Eu acho incrível! Eu sou super feminista, e ao mesmo tempo muito feminina. A maquiagem e essa coisa de montação, eu fui muito resistente por muito tempo, mas passei a entender como uma brincadeira. Boto um cabelo, dou um close e tiro fotos, mas quando chego em casa, lavo minha louça e varro meu chão (risos). O feminismo para mim é uma das discussões mais atuais e urgentes, porque não tem como viver numa sociedade igualitária, se não questionarmos por que a mulher é tratada de um jeito e o homem de outro. E se a gente entrar no feminismo negro, a gente vai ver que tem muito mais profundidade e coisas que a gente não tem acesso e nem noção. Porque infelizmente são coisas diferentes. A Catarina é uma personagem super feminista, e está questionando porque ela está recebendo menos que um homem, enquanto a Lucélia está querendo só ter umas férias.

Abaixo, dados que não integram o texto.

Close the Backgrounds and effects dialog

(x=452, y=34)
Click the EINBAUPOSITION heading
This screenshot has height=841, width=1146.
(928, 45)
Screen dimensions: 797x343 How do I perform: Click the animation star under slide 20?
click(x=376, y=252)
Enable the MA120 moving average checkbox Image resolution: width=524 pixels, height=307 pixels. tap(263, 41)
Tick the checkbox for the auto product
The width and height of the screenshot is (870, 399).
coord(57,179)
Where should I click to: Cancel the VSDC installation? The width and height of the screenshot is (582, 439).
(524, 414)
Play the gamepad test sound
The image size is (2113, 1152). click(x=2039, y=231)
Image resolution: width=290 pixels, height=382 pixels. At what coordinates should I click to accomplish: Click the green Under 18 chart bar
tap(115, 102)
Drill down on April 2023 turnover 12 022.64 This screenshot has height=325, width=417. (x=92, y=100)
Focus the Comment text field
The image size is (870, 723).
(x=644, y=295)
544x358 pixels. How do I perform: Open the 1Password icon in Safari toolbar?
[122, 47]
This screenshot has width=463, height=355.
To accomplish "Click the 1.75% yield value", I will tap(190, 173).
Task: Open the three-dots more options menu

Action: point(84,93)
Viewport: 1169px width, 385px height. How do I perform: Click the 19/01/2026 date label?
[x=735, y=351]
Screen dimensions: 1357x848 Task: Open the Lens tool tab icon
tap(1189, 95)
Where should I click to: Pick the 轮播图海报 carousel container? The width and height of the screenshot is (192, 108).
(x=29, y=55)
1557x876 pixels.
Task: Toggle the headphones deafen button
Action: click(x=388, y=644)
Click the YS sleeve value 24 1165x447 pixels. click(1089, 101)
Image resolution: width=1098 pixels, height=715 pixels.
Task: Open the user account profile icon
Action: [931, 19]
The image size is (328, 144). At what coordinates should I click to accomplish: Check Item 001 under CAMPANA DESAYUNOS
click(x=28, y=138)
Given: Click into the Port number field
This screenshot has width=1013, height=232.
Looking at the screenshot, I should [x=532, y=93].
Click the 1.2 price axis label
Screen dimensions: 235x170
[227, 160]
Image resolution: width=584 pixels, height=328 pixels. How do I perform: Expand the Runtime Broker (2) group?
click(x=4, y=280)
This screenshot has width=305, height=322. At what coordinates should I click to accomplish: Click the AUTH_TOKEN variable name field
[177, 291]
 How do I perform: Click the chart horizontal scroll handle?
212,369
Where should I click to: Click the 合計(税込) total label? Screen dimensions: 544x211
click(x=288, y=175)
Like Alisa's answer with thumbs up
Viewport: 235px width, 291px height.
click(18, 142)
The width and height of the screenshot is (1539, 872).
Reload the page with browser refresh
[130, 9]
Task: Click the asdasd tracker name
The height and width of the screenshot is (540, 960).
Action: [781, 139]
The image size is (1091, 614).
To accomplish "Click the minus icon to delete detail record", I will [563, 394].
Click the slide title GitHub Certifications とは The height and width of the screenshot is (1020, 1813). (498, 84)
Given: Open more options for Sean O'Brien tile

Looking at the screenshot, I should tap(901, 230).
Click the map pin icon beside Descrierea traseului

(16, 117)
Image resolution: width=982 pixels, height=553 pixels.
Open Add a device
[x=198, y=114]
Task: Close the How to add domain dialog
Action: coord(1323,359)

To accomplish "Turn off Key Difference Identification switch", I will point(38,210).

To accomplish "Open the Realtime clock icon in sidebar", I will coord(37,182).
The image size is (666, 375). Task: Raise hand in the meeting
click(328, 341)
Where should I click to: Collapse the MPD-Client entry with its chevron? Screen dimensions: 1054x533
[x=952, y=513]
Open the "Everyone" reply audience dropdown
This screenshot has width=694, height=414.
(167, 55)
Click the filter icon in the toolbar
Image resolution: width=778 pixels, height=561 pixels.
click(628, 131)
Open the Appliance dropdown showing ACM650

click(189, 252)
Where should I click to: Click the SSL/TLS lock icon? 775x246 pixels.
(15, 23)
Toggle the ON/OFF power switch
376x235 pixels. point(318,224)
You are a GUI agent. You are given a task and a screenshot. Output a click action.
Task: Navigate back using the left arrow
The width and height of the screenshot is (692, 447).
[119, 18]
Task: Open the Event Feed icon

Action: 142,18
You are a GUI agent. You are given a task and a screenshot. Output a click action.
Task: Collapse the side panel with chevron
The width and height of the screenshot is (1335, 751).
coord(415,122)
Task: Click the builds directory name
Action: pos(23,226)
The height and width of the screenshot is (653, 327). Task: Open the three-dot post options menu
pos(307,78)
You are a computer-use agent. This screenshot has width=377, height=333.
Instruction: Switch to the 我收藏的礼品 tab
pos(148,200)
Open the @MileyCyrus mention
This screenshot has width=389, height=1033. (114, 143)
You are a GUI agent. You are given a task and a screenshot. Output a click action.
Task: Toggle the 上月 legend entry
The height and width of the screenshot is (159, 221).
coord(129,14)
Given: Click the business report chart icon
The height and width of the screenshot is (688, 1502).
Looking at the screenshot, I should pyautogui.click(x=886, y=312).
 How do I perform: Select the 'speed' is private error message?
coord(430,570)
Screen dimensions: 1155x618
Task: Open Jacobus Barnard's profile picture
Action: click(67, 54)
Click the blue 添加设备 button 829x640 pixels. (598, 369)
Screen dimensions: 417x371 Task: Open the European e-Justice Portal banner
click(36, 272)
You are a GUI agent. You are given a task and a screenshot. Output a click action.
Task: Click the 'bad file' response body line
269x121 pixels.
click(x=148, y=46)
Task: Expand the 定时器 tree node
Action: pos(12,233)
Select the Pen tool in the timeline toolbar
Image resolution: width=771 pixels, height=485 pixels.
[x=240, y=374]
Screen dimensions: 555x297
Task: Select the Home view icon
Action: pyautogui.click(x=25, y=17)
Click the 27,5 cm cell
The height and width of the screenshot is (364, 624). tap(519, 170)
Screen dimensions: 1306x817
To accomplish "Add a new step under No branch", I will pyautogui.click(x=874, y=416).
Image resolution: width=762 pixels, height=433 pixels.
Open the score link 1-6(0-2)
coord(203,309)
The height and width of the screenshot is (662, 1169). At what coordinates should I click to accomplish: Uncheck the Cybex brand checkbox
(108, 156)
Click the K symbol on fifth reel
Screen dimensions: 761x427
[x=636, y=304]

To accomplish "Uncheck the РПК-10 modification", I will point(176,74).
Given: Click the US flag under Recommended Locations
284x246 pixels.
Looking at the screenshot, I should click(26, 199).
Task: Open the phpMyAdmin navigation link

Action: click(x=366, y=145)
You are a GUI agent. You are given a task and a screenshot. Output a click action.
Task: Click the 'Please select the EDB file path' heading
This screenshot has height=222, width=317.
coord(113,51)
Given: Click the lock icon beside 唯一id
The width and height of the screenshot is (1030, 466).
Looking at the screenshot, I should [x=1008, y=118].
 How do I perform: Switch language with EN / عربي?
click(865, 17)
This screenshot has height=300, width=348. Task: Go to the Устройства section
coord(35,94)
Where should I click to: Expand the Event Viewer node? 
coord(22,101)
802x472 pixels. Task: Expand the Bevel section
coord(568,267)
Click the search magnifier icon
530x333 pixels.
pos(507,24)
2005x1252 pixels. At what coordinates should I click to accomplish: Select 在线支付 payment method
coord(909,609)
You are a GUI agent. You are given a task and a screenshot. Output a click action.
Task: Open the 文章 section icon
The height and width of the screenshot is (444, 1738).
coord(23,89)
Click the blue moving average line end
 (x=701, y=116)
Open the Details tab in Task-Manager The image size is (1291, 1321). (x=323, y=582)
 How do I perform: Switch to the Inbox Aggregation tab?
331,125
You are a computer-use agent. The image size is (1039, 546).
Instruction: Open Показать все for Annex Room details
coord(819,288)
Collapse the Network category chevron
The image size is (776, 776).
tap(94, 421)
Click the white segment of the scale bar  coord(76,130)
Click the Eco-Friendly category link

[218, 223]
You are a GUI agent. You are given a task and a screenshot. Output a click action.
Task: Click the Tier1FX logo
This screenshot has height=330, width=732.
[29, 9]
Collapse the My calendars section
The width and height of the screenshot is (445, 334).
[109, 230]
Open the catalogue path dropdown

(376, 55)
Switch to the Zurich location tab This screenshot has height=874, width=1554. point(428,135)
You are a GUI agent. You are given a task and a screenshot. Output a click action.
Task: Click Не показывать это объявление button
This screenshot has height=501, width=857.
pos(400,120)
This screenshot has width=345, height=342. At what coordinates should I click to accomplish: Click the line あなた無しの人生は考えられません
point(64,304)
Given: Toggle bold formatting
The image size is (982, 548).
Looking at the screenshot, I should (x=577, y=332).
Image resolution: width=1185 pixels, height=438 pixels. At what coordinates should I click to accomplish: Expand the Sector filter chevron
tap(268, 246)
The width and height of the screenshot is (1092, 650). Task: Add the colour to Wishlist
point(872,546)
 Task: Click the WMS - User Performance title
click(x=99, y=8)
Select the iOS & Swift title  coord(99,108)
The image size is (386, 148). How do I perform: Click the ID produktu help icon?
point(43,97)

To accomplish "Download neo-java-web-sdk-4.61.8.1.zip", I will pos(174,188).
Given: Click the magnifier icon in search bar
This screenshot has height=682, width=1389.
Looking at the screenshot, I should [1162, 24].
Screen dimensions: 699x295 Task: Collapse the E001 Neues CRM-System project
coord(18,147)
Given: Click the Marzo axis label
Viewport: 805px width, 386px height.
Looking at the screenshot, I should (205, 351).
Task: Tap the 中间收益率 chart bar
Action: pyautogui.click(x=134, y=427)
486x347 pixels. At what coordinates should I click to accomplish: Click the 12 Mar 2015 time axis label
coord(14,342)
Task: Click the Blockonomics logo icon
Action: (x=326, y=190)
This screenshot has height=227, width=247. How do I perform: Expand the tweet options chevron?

Explique o feminismo negro.

O feminismo negro e o feminismo branco ainda estão em lugares diferentes. E não porque a gente não quer e sim porque as demandas são outras. Eu acho que enquanto a gente não olhar para a população preta, a gente não vai conseguir segurar a mão de todo mundo. Essa coisa de ninguém solta a mão de ninguém, amor ninguém nunca segurou a minha. Que mão é essa que estamos falando? Que feminismo é esse que estamos falando? É só ver onde estão as pessoas pretas e onde estão as pessoas brancas. Quem é alvo todos os dias, quem são os corpos caindo dos morro? Uma criança de oito anos morreu e isso tem menos impacto do que uma criança num bairro nobre. Se for no Leblon, acabou o Brasil. O país fica parado. E isso reflete a situação do país, porque no inconsciente coletivo, a morte preta está acostumada. Você se acostumou com esse olhar e precisamos falar sobre isso. E isso é muito violento. E falar sobre isso infelizmente ainda não é prioridade para um país onde 54% da população é preta.